Why your congregation should get involved

Every local church has more doors than just the one that leads to Sunday morning worship. We are asking local churches to have a conversation about what it means to be a people in mission; to look at themselves and to become more welcoming and hospitable; to answer to the seeker’s desire for authenticity; to show that words are backed by action; and to extend a genuine welcome. We are asking you to lead your congregation and your community in defining what “Rethink Church” means to them.

Even the most carefully crafted advertising campaign will achieve success only if the people who see the advertisements can then go and see the campaign’s messages in action. That happens at your local church.

Seize this powerful movement as an opportunity for your congregation to rethink church and engage your community.

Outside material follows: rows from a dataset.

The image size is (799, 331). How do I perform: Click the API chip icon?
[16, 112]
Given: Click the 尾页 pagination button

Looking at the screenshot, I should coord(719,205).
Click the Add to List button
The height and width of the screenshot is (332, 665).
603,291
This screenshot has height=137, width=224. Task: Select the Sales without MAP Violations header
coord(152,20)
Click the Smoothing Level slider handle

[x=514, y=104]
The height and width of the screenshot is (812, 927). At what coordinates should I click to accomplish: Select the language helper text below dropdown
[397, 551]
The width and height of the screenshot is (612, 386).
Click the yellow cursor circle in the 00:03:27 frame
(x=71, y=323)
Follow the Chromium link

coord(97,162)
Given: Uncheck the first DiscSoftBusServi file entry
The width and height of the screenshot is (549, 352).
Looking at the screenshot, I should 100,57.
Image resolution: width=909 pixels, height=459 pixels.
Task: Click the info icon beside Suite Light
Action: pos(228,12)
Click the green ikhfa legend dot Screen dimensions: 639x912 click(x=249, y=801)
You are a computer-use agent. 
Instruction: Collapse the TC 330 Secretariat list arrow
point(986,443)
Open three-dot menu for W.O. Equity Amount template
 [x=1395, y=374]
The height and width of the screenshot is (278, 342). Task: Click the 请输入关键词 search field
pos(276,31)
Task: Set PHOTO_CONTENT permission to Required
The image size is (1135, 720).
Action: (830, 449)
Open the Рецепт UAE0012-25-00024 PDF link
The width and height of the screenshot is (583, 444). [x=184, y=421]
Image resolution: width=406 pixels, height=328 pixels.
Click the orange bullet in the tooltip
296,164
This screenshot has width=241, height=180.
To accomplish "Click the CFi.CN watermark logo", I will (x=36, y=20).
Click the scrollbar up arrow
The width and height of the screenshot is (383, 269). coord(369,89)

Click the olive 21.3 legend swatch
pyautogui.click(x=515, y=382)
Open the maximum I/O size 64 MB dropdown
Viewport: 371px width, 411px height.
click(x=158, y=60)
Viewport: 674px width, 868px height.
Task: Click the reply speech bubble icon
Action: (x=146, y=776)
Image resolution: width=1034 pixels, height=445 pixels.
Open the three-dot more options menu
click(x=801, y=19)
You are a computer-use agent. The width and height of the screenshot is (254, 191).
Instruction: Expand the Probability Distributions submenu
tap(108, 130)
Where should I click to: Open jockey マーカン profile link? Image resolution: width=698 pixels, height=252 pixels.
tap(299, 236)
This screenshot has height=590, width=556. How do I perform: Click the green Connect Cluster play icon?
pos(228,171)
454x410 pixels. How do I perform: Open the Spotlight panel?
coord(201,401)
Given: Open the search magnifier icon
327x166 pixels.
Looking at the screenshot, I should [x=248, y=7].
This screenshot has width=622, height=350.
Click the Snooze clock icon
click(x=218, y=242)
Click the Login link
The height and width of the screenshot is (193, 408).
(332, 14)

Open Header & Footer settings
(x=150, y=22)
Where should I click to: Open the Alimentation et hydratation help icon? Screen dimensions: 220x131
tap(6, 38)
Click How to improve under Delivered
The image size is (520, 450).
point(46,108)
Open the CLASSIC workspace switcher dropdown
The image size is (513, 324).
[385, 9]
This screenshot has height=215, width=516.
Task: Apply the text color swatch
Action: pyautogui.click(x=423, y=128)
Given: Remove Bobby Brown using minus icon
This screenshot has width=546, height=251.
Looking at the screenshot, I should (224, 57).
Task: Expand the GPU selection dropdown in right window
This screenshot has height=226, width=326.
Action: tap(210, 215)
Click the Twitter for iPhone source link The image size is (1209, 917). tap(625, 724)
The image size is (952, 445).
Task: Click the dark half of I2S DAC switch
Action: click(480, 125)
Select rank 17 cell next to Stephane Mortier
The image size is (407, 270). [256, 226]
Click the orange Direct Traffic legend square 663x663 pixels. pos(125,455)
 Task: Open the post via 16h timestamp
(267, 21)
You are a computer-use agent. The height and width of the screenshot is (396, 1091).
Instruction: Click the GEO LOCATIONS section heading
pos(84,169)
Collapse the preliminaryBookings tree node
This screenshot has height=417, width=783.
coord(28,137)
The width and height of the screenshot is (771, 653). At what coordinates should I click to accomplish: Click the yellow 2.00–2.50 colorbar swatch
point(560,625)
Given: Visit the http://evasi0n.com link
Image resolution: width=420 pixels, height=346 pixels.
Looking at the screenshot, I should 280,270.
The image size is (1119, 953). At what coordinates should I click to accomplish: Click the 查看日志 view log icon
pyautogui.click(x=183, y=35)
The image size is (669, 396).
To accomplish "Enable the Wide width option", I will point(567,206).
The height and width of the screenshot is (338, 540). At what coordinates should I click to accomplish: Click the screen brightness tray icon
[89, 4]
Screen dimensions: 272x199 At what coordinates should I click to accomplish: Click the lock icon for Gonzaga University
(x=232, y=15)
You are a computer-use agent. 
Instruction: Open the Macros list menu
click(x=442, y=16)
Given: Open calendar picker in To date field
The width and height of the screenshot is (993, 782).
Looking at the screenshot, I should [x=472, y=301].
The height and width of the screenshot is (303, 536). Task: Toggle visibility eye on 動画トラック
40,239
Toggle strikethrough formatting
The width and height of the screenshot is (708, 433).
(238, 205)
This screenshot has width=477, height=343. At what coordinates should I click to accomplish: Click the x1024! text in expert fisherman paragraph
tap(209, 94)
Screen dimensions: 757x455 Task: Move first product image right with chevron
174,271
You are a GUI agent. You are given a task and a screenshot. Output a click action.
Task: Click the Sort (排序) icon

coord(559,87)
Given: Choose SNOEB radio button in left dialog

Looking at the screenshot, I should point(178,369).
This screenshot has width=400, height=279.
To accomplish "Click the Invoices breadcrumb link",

Start the conversation among the people in your pews. Make church an action verb by leading your congregation out into the world. Participate in welcoming training. When the curiosity of those unchurched and seekers around you is sparked by the campaign, and they come to your congregation, offer them a generous welcome and show them the active ways everyday United Methodists are rolling up their sleeves and pursuing world transformation through making disciples of Jesus Christ.

Sample RETHINK CHURCH Advertisement

Below is an example of one of the many forthcoming RETHINK CHURCH advertisements.

  • The ad offers a visual example of one of the countless ways in which living out faith might look very different from traditional Sunday worship. 
  • The photo, suggestive of a disaster-relief situation, is chosen to resonate with 18- to 34-year-old “seekers” who, demographic data suggests, seek to spend their spare time in meaningful ways that make an impact. 
  • The headline, comparing bug spray and sunscreen to coats and ties, is written to invite the viewer to imagine a church that helps people in need as an entry point to committed Christian living.
  • The call to action – “Rethink church at 10thousanddoors.org” – urges readers to the Internet where they may engage more deeply in the campaign.